Copy everything from the line containing "Given: Launch the Wizard tool" down to the line containing "coord(206,259)" with "pixels" swapped for "px" and everything else left the same. Leave the pictures out.
--- start of TASK MATERIAL ---
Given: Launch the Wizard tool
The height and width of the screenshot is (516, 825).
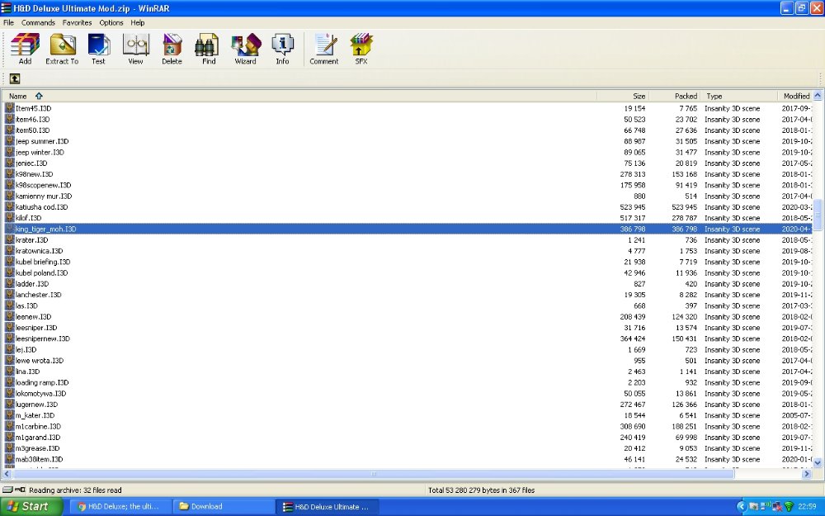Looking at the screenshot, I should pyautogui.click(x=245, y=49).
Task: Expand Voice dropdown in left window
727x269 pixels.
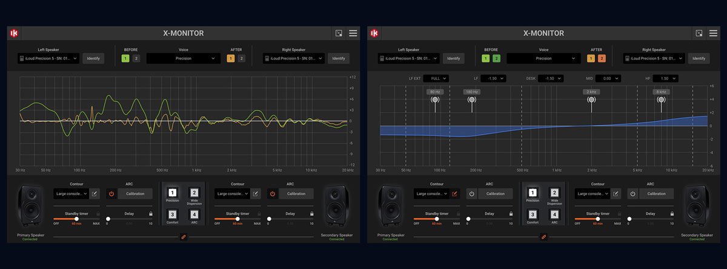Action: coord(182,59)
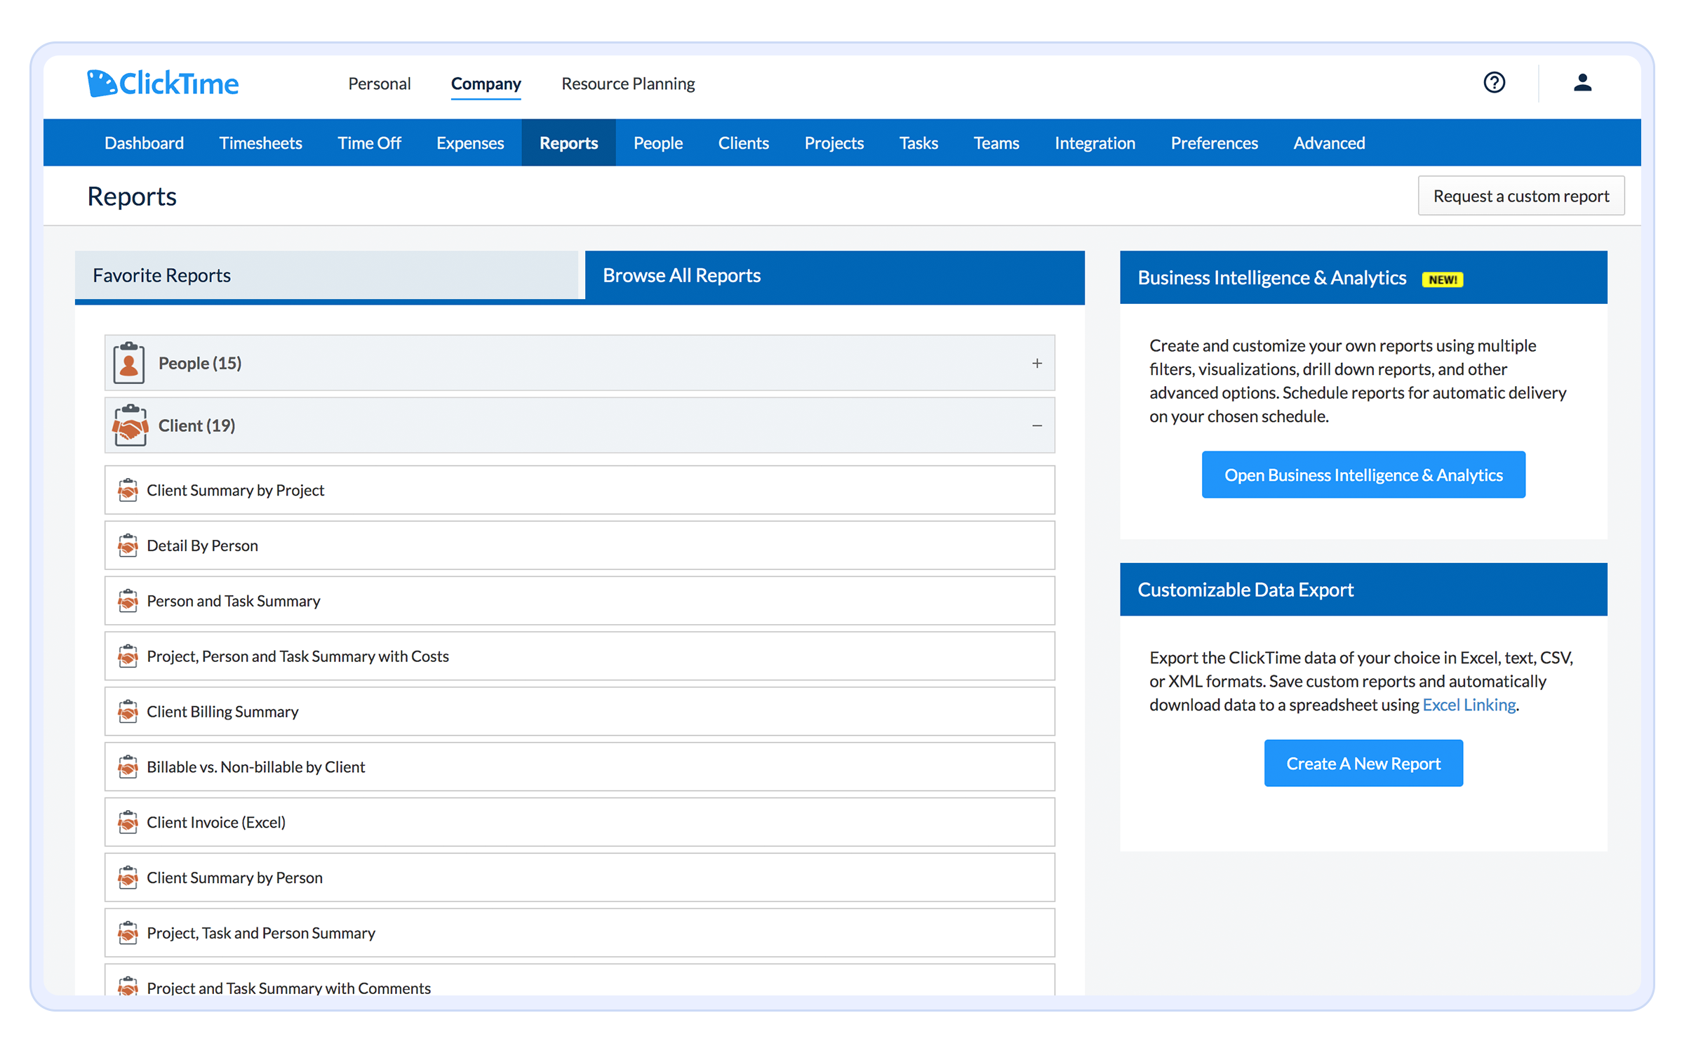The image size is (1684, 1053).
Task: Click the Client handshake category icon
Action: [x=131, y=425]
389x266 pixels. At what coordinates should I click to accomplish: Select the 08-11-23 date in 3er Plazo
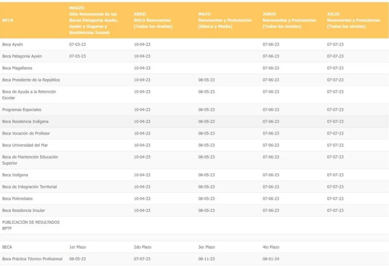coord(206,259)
--- end of TASK MATERIAL ---
--- start of TASK MATERIAL ---
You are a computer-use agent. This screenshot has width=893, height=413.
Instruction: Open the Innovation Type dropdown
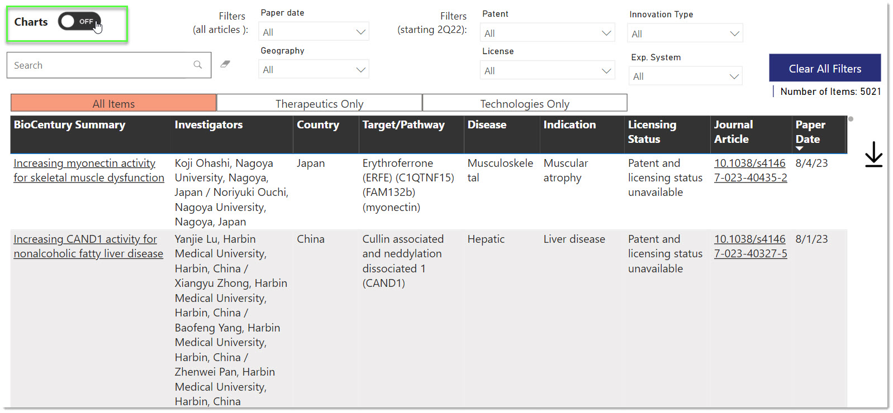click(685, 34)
--- end of TASK MATERIAL ---
- [ANSWER TO THE TASK]
Given: Launch the Wizard tool
The height and width of the screenshot is (516, 825).
Looking at the screenshot, I should pyautogui.click(x=245, y=49).
Task: Expand Voice dropdown in left window
727x269 px.
Action: coord(182,59)
The image size is (1684, 1053).
Task: Click the Client handshake category icon
Action: [x=131, y=425]
389x266 px. At what coordinates should I click to accomplish: Select the 08-11-23 date in 3er Plazo
coord(206,259)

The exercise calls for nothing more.